*SET TASK*:
Update the rows below by replacing "GUI agent" with "interface agent" everywhere it occurs, and leave everything else unchanged.

*LISTED RECORDS*:
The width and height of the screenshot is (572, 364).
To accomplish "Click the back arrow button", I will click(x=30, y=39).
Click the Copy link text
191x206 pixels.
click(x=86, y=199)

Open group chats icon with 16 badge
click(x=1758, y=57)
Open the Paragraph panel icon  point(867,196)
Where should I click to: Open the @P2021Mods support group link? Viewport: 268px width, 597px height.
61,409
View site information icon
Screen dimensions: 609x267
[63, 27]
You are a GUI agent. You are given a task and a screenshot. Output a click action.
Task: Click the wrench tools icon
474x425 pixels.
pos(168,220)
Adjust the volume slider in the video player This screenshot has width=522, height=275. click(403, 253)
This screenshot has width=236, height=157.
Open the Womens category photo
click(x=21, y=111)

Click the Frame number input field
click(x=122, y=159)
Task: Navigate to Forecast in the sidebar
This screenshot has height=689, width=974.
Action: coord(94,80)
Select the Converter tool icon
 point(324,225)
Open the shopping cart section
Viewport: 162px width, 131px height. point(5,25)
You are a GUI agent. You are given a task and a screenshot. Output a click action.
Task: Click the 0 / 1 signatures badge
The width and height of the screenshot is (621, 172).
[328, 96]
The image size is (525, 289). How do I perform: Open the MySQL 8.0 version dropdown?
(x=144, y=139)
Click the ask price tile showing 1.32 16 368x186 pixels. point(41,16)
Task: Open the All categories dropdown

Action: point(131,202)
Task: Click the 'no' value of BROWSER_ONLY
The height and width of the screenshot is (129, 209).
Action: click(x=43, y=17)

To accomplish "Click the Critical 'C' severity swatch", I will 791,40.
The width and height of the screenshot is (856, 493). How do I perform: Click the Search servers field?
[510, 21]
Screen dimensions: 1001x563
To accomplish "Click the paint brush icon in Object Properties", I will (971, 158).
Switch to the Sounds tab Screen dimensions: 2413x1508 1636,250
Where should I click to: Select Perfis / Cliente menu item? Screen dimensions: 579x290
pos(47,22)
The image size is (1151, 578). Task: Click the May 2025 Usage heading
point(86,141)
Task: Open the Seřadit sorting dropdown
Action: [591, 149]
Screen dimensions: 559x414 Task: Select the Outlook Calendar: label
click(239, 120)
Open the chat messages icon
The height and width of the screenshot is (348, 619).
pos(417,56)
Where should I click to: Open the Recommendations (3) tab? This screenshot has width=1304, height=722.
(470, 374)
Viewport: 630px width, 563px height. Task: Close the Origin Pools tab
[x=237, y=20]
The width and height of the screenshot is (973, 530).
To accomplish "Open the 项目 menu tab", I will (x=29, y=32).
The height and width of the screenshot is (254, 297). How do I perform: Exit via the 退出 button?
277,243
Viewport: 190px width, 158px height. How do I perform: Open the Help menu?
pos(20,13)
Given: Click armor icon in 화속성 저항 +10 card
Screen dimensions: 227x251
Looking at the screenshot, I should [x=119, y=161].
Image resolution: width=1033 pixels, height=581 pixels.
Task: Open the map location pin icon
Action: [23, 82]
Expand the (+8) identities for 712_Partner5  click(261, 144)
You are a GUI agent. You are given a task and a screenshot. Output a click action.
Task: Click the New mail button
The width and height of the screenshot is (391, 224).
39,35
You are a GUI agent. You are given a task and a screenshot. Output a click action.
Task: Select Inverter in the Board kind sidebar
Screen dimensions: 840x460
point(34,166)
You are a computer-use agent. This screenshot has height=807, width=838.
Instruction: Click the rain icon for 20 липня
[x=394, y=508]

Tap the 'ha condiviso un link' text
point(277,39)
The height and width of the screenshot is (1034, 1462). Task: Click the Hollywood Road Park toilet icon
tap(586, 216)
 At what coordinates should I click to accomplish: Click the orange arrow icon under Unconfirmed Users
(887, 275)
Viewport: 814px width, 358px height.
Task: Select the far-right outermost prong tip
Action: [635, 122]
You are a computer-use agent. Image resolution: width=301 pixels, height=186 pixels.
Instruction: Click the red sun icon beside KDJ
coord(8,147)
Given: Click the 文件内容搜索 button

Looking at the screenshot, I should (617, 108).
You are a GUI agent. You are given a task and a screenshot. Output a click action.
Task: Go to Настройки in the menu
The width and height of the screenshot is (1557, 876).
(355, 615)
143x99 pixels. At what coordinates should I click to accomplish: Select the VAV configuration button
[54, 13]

*ANSWER FOR THE TASK*:
The width and height of the screenshot is (572, 364).
To accomplish "Click the back arrow button", I will click(x=30, y=39).
Click the Copy link text
191x206 pixels.
click(x=86, y=199)

Open group chats icon with 16 badge
click(x=1758, y=57)
Open the Paragraph panel icon  point(867,196)
Where should I click to: Open the @P2021Mods support group link? Viewport: 268px width, 597px height.
61,409
View site information icon
Screen dimensions: 609x267
[63, 27]
You are a interface agent. You are given a task and a screenshot. Output a click action.
Task: Click the wrench tools icon
474x425 pixels.
pos(168,220)
Adjust the volume slider in the video player This screenshot has width=522, height=275. click(403, 253)
This screenshot has width=236, height=157.
Open the Womens category photo
click(x=21, y=111)

Click the Frame number input field
click(x=122, y=159)
Task: Navigate to Forecast in the sidebar
This screenshot has height=689, width=974.
Action: coord(94,80)
Select the Converter tool icon
 point(324,225)
Open the shopping cart section
Viewport: 162px width, 131px height. point(5,25)
You are a interface agent. You are given a task and a screenshot. Output a click action.
Task: Click the 0 / 1 signatures badge
The width and height of the screenshot is (621, 172).
[328, 96]
The image size is (525, 289). How do I perform: Open the MySQL 8.0 version dropdown?
(x=144, y=139)
Click the ask price tile showing 1.32 16 368x186 pixels. point(41,16)
Task: Open the All categories dropdown

Action: point(131,202)
Task: Click the 'no' value of BROWSER_ONLY
The height and width of the screenshot is (129, 209).
Action: click(x=43, y=17)

To accomplish "Click the Critical 'C' severity swatch", I will 791,40.
The width and height of the screenshot is (856, 493). How do I perform: Click the Search servers field?
[510, 21]
Screen dimensions: 1001x563
To accomplish "Click the paint brush icon in Object Properties", I will (971, 158).
Switch to the Sounds tab Screen dimensions: 2413x1508 1636,250
Where should I click to: Select Perfis / Cliente menu item? Screen dimensions: 579x290
pos(47,22)
The image size is (1151, 578). Task: Click the May 2025 Usage heading
point(86,141)
Task: Open the Seřadit sorting dropdown
Action: [591, 149]
Screen dimensions: 559x414 Task: Select the Outlook Calendar: label
click(239, 120)
Open the chat messages icon
The height and width of the screenshot is (348, 619).
pos(417,56)
Where should I click to: Open the Recommendations (3) tab? This screenshot has width=1304, height=722.
(470, 374)
Viewport: 630px width, 563px height. Task: Close the Origin Pools tab
[x=237, y=20]
The width and height of the screenshot is (973, 530).
To accomplish "Open the 项目 menu tab", I will (x=29, y=32).
The height and width of the screenshot is (254, 297). How do I perform: Exit via the 退出 button?
277,243
Viewport: 190px width, 158px height. How do I perform: Open the Help menu?
pos(20,13)
Given: Click armor icon in 화속성 저항 +10 card
Screen dimensions: 227x251
Looking at the screenshot, I should [x=119, y=161].
Image resolution: width=1033 pixels, height=581 pixels.
Task: Open the map location pin icon
Action: [23, 82]
Expand the (+8) identities for 712_Partner5  click(261, 144)
You are a interface agent. You are given a task and a screenshot. Output a click action.
Task: Click the New mail button
The width and height of the screenshot is (391, 224).
39,35
You are a interface agent. You are given a task and a screenshot. Output a click action.
Task: Select Inverter in the Board kind sidebar
Screen dimensions: 840x460
point(34,166)
You are a computer-use agent. This screenshot has height=807, width=838.
Instruction: Click the rain icon for 20 липня
[x=394, y=508]

Tap the 'ha condiviso un link' text
point(277,39)
The height and width of the screenshot is (1034, 1462). Task: Click the Hollywood Road Park toilet icon
tap(586, 216)
 At what coordinates should I click to accomplish: Click the orange arrow icon under Unconfirmed Users
(887, 275)
Viewport: 814px width, 358px height.
Task: Select the far-right outermost prong tip
Action: [635, 122]
You are a computer-use agent. Image resolution: width=301 pixels, height=186 pixels.
Instruction: Click the red sun icon beside KDJ
coord(8,147)
Given: Click the 文件内容搜索 button

Looking at the screenshot, I should (617, 108).
You are a interface agent. You are given a task and a screenshot. Output a click action.
Task: Go to Настройки in the menu
The width and height of the screenshot is (1557, 876).
(355, 615)
143x99 pixels. At what coordinates should I click to accomplish: Select the VAV configuration button
[54, 13]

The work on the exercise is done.